According to the survey, 56.7% of the students said they have experienced racism on campus and 60% said they experienced racism off campus.
In the same survey, 96.7% said they think Quinnipiac does not have a diverse population. In terms of how Quinnipiac handles racism, 80% of the students surveyed said the university does not handle racist incidents well.
“We hope that Quinnipiac will hold students and faculty accountable for any racial incidents, as well as educate students and faculty/staff about racism against Asians,” Zeng said. “We would like to change this mindset and speak up about racial injustices because we are tired of it and hope to educate others about this.”
Students may struggle to report “the stuff that’s ‘not that bad’ compared to physically violent or overtly abusive acts,” Koo said. He also said he hasn’t witnessed many racist encounters against students, but brought up how the Instagram account @qubobcatsforjustice has been shedding light on the racism students deal with privately.
“The things that are said in dorm rooms and at parties and in other social spaces outside the classroom are deeply alarming to me, because a lot of that seems difficult to report and might be difficult for the university to crack down on,” Koo said.
In June, a first-year student, Bridget Bognanno, was exposed for a racist Facebook post about COVID-19, blaming “all those involved in China with starting this.” There was a wide-spread response, demanding action to be taken against this student which caused fora petition to be created that ended up receiving nearly 5,000 signatures, calling for Quinnipiac to support its students of color.

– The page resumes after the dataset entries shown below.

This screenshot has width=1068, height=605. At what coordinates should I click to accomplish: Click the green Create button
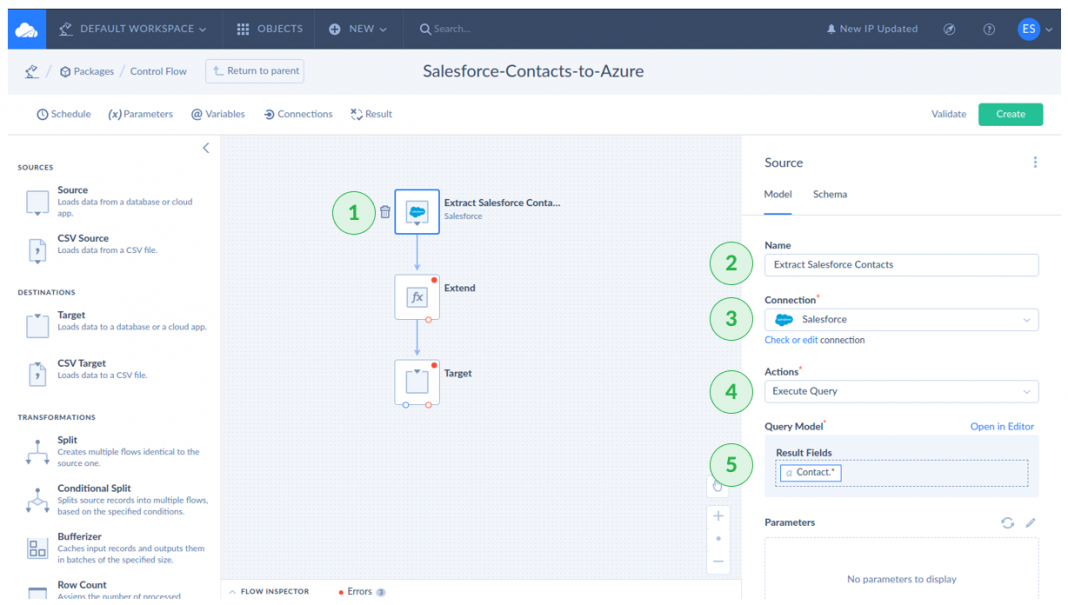point(1010,114)
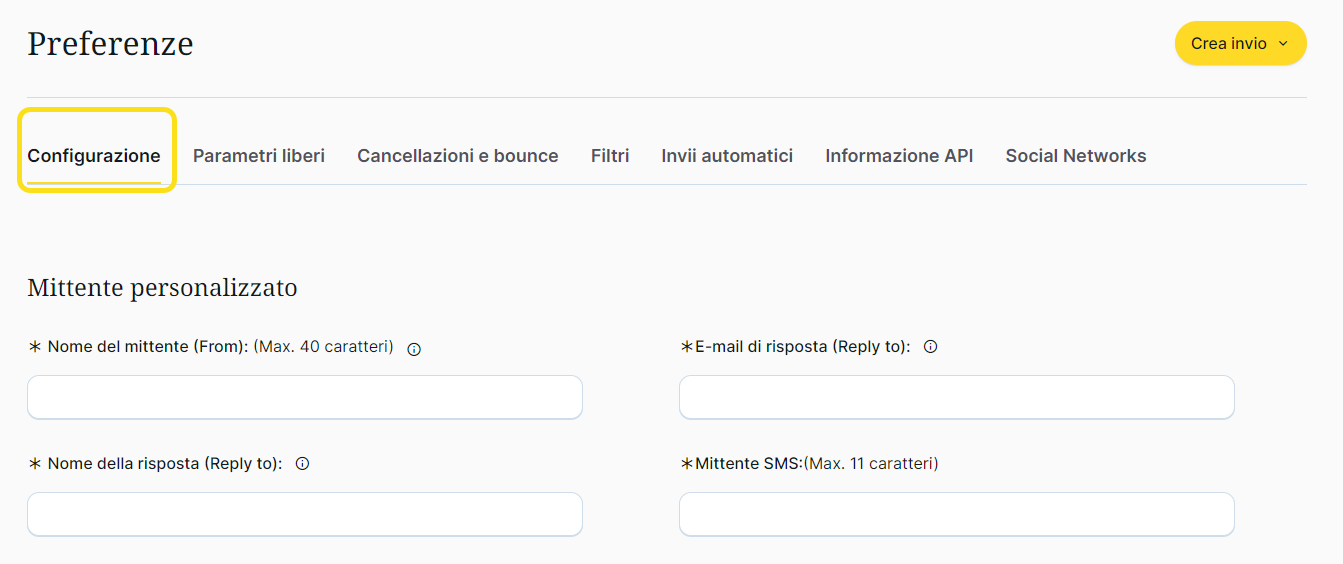Show info for Nome del mittente field
Screen dimensions: 1343x564
[x=414, y=349]
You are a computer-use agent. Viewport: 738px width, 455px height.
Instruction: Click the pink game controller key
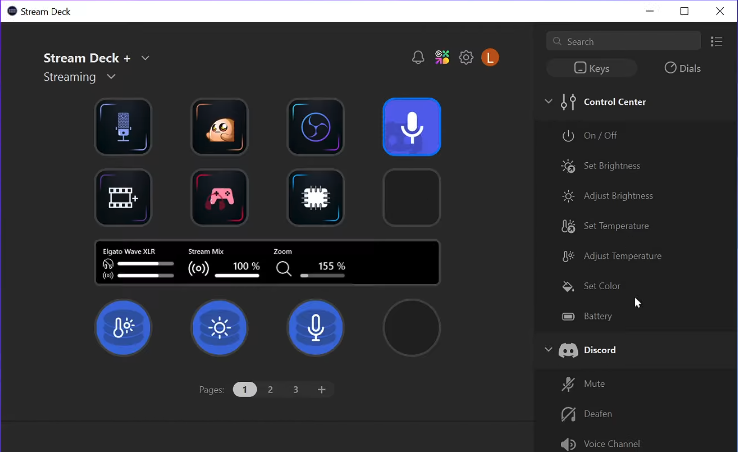tap(219, 198)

Boganno’s punishment was never addressed publicly, but Zeng said the ASA had a meeting in which they found out more about the case. For privacy reasons, the ASA can’t discuss the details of the case, but Zeng said there was clarity about what happened.
“We also understand that change does not happen overnight,” Zeng said. “We have to be patient and trust the process. Quinnipiac has come a long way with change and we believe that Quinnipiac will continue to adapt and pursue changes for the better, even if it is in small stages over time.”
Koo said ignoring microaggressions that Asian students have to deal with can lead to larger problems down the line, such as hostility or violence.
“Microaggressions are actually a very big deal, because they reveal the racism that’s systemic, that’s so ingrained it’s not recognized as problematic,” Koo said. “I think making reporting avenues as clear and efficient as possible for students in the event of any abusive speech or act will go a long way toward making this campus safe.”
Zeng said the ASA hopes the Asian community on campus receives support from its peers. She said the organization wants the Quinnipiac community to be willing to learn about its members’ experiences and cultures.
“We are not a ‘disease’ and shouldn’t be treated like one,” Zeng said. “The racism you hear should not be taken as a joke and our culture is not a trend. We hope that we have support from fellow students and faculty, but we also hope that they are in support of all races, backgrounds and identities.”